There is no evidence the zoning citations Walworth County gave an African American business owner last year were motivated by race, a judge ruled Monday.
John Neighbors, Elkhorn, claimed the $4,000 in fines the county gave him in June 2018 were “very unjust” and racist because of how rarely such citations are given to others for similar violations.
The county fined him for not having a conditional-use permit when he hosted a private event on his Elkhorn property during a concert at Alpine Valley Music Theatre.
Walworth County Judge Kristine Drettwan in her decision Monday said the examples entered into evidence of those who went uncited were not similar enough to prove the county Land Use & Resource Management Department zoning officer singled out Neighbors.
After Drettwan’s decision, Neighbors pleaded guilty to the six citations—two for each day he held the camping event. One of his lawyers then asked Drettwan to pause payment on them pending an appeal. She said she would do so after an appeal is filed.
Neighbors’ attorneys are former Walworth County District Attorney Daniel Necci and state Rep. Cody Horlacher, R-Mukwonago, who used to be an assistant district attorney for Walworth County.
The lawyers said what Neighbors did was “rampant” in Walworth County. Enforcement, on the other hand, was nonexistent—they argued no other Walworth County resident was cited for such an offense in more than a decade.
They asked the court to dismiss the citations on the basis of selective prosecution and brought witnesses from law enforcement who said they’ve long seen such camping on private property left alone.
The county, meanwhile, argued the citations came after officials received a complaint about the event. They denied that Nicholas Sigmund, the zoning officer who issued the citations, had any racist motivations.
Lee D. Huempfner, the lawyer representing the county, said they cannot drive around looking for all violations of various regulations, so they have to operate from complaints.
It was wrong to compare Neighbors having more than 200 people on his property for three days to one person having a camper on a property, he said.

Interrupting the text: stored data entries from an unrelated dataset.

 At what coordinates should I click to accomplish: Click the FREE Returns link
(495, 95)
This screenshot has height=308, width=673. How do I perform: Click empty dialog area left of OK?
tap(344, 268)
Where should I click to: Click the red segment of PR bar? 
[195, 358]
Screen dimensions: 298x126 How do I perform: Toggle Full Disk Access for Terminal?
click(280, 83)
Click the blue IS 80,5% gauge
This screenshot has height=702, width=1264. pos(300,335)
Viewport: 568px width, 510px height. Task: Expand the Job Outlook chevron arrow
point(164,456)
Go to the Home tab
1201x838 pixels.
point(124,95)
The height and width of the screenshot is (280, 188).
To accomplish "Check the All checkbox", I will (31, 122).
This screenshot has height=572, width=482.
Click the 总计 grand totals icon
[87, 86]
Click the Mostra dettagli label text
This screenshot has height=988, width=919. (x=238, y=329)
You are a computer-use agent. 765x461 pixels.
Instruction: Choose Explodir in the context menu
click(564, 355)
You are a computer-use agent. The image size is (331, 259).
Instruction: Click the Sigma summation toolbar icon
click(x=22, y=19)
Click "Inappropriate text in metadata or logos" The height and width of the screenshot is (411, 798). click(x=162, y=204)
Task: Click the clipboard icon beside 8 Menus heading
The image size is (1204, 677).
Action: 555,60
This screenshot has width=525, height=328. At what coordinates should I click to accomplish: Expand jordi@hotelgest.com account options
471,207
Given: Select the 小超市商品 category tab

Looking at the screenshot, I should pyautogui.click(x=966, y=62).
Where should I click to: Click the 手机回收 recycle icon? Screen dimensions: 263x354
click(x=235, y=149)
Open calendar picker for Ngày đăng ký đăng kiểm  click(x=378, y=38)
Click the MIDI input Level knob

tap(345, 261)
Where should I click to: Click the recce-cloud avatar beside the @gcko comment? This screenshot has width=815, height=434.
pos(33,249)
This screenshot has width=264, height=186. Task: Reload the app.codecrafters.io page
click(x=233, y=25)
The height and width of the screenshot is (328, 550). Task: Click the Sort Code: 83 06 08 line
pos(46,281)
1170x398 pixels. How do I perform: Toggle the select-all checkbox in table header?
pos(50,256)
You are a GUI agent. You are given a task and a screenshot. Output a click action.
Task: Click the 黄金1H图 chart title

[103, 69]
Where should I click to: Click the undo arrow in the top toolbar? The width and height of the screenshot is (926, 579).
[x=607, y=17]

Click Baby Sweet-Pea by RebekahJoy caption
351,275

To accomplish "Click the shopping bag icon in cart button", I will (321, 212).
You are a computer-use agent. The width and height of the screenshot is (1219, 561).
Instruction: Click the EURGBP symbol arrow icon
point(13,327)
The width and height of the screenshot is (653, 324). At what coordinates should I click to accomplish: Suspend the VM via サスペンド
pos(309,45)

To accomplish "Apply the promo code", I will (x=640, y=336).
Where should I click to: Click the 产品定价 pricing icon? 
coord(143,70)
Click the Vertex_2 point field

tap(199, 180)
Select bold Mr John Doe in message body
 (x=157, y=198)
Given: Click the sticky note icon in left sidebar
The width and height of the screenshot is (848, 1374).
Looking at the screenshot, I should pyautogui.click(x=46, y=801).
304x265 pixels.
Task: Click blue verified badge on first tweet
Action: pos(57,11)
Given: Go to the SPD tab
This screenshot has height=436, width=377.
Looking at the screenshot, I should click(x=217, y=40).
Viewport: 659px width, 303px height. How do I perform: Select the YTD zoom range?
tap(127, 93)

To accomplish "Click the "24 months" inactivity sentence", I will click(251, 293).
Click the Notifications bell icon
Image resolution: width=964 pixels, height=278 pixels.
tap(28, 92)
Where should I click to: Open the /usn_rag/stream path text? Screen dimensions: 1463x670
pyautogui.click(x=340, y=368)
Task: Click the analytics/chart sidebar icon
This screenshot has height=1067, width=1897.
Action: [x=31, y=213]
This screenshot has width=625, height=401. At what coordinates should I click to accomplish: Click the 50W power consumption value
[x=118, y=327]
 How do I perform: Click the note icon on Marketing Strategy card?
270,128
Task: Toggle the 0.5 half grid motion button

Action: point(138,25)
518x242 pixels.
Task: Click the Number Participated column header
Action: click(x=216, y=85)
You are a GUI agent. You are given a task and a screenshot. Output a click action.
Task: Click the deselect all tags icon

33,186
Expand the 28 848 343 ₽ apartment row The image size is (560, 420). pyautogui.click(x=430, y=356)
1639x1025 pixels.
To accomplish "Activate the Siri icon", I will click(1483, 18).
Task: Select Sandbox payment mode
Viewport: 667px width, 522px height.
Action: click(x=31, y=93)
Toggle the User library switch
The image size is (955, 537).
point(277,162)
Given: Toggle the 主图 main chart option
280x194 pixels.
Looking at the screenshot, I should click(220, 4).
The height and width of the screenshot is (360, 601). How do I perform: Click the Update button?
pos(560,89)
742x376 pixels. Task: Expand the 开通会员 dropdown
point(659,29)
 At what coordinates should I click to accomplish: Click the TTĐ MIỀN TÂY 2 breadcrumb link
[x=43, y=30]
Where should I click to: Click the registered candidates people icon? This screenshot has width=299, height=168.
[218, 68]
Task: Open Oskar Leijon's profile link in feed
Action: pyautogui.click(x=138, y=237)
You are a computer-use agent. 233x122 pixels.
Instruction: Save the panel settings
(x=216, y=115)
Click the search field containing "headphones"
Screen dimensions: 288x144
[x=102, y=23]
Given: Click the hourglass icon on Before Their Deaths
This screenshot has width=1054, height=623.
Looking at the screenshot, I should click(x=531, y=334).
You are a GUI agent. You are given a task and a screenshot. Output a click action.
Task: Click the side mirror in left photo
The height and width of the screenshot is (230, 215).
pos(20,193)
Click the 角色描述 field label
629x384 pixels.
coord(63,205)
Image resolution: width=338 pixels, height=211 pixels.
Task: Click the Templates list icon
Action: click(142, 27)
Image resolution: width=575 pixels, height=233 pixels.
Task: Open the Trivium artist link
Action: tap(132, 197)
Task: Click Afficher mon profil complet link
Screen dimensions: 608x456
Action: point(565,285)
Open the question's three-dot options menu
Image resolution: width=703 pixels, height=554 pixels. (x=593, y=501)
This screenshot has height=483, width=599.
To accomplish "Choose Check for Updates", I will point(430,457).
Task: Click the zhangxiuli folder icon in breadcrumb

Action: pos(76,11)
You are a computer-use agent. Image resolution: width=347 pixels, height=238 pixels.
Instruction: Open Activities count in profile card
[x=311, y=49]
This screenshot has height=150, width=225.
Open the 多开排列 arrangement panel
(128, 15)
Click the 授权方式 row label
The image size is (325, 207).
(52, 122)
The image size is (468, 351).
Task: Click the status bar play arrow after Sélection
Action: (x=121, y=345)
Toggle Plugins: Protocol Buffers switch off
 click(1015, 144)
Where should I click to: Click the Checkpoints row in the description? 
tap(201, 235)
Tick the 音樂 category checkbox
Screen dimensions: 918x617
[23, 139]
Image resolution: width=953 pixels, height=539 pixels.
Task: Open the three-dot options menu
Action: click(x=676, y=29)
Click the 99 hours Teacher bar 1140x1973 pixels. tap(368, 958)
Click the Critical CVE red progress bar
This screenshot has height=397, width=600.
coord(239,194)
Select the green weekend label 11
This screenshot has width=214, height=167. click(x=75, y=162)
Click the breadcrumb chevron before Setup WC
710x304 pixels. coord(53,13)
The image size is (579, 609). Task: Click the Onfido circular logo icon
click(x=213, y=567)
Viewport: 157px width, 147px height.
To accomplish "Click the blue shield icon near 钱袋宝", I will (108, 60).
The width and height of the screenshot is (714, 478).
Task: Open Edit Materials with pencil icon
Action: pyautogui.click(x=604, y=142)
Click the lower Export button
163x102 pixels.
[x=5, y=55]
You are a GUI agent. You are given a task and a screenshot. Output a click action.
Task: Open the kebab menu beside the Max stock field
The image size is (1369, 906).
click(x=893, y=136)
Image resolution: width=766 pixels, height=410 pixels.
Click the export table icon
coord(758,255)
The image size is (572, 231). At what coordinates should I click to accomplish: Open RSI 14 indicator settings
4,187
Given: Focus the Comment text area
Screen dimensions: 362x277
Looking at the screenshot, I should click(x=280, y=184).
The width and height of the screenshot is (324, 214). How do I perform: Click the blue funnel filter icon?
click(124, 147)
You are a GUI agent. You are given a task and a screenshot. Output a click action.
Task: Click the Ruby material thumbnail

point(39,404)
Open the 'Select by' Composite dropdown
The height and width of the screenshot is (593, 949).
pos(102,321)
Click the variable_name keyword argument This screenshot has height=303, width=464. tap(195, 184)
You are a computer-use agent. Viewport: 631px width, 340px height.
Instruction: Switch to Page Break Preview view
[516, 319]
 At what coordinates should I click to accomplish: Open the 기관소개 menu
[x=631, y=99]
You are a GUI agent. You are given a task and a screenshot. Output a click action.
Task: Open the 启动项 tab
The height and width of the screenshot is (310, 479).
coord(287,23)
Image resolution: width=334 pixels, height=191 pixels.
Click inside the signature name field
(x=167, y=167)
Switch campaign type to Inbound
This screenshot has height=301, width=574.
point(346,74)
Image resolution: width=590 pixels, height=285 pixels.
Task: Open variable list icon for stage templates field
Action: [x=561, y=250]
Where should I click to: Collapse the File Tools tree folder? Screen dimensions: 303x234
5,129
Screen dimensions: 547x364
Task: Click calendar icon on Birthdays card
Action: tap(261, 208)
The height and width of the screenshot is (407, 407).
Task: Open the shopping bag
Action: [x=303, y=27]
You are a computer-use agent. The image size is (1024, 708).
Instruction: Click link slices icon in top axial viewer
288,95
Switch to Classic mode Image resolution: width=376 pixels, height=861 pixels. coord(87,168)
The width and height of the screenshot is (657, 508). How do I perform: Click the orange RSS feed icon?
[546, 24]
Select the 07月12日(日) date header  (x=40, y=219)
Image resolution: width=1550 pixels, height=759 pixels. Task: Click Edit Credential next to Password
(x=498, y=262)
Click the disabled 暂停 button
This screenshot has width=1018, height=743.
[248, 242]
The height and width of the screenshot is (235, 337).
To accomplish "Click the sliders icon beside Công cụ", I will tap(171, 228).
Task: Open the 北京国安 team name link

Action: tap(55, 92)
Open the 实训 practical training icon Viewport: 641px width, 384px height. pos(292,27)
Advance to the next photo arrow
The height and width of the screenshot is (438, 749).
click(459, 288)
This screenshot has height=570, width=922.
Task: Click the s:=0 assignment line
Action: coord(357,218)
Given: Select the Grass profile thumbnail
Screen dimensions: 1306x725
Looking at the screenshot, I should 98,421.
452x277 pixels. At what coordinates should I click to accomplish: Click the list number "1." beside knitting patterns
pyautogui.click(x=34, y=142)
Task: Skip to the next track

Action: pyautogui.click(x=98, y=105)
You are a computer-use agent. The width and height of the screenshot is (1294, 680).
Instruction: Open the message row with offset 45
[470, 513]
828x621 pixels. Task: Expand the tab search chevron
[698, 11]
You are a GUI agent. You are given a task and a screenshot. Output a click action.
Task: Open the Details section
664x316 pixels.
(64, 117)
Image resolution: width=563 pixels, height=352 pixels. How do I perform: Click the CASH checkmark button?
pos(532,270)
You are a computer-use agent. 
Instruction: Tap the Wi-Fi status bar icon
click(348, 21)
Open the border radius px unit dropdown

“They can throw around all the personal attacks on Mr. Sigmund that they want,” Huempfner said. “But they’ve got absolutely no evidence to support that he made any decision based on race.”
Drettwan agreed that one example of an event Neighbors brought up for his defense was similar, but the county did not find out about it until after the event was over, which is not what happened in Neighbors’ case.
Neighbors came under an “unfortunate circumstance” after someone called in a complaint, a zoning officer saw it and gave the citations, the judge said.
“There’s no proof that it was some sort of select prosecution,” she said. “Rather, you just were in the wrong place at the wrong time.”